Vous avez mentionné la visite du maréchal Abdel Fattah al-Sissi à Moscou en février. Comment les Egyptiens perçoivent la politique de la Russie aujourd'hui dans l'ensemble?

Les Egyptiens considèrent la Russie comme un grand pays qui le reste depuis des siècles. L'Egypte cherche à développer les relations économiques bilatérales avec la Russie. Il est à noter que les deux pays adoptent des positions similaires sur nombre de problèmes régionaux, par exemple, sur la Syrie. En particulier, tout comme la Russie, l'Egypte s'est opposée au scénario militaire en Syrie.

Comment les Egyptiens voient-ils la situation actuelle en Ukraine?

Sans exagérer, les Egyptiens admirent la politique de Poutine, sa détermination à défendre les intérêts nationaux du pays.
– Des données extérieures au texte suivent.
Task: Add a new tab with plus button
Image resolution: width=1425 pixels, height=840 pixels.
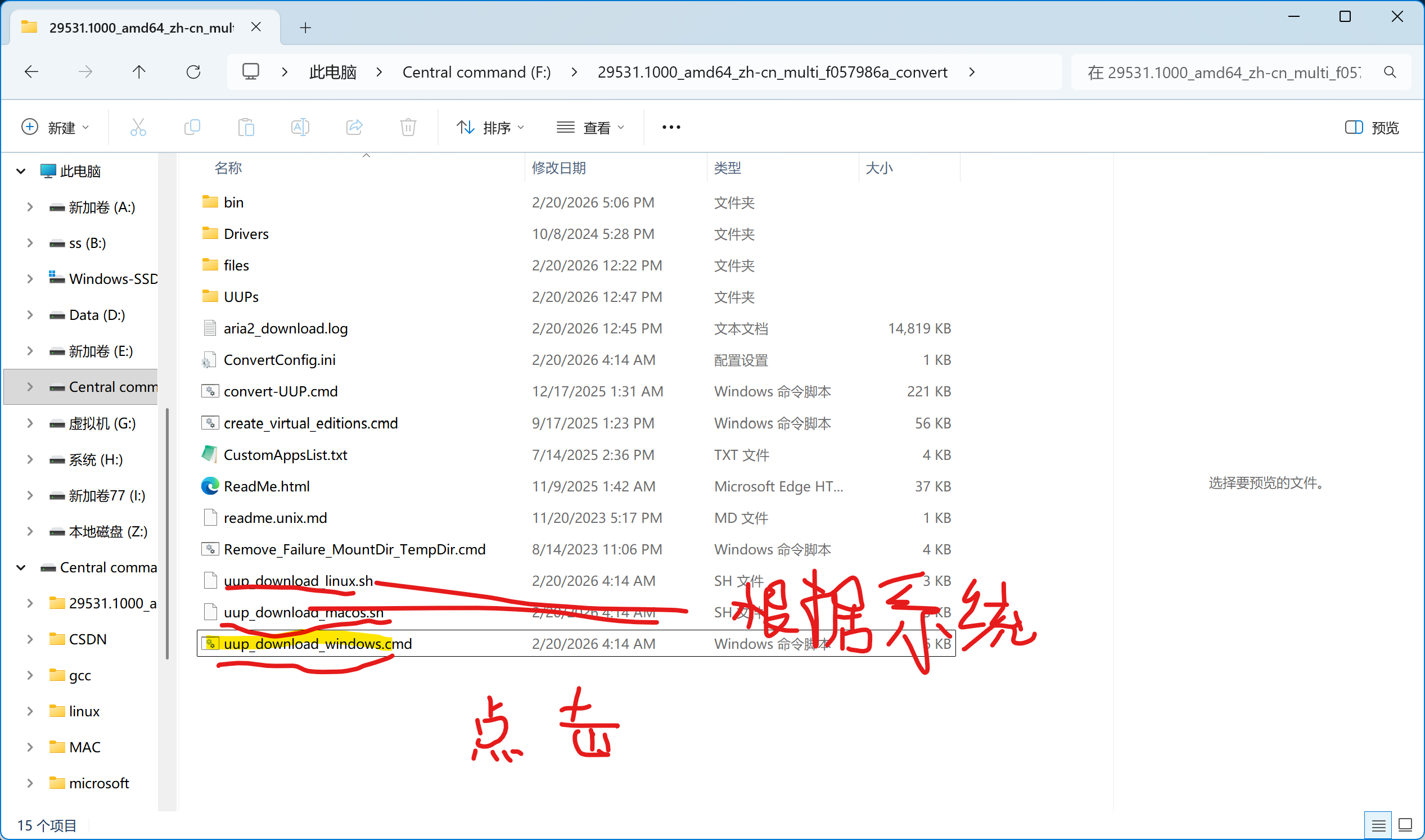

Les Egyptiens sont conscients du fait que les USA s'efforcent d'encercler la Russie, et l'intégration de la Crimée est la réponse à ces tentatives. Il est clair pour tout le monde que l'Otan mène une politique d'expansion vers l'est, de plus en plus près des frontières russes. Les actions de la Russie vis-à-vis de la Crimée ont été dictées par ses intérêts nationaux.

Propos recueillis par Elena Souponina, directrice du Centre de l'Asie et du Proche-Orient à l'Institut russe des recherches stratégiques.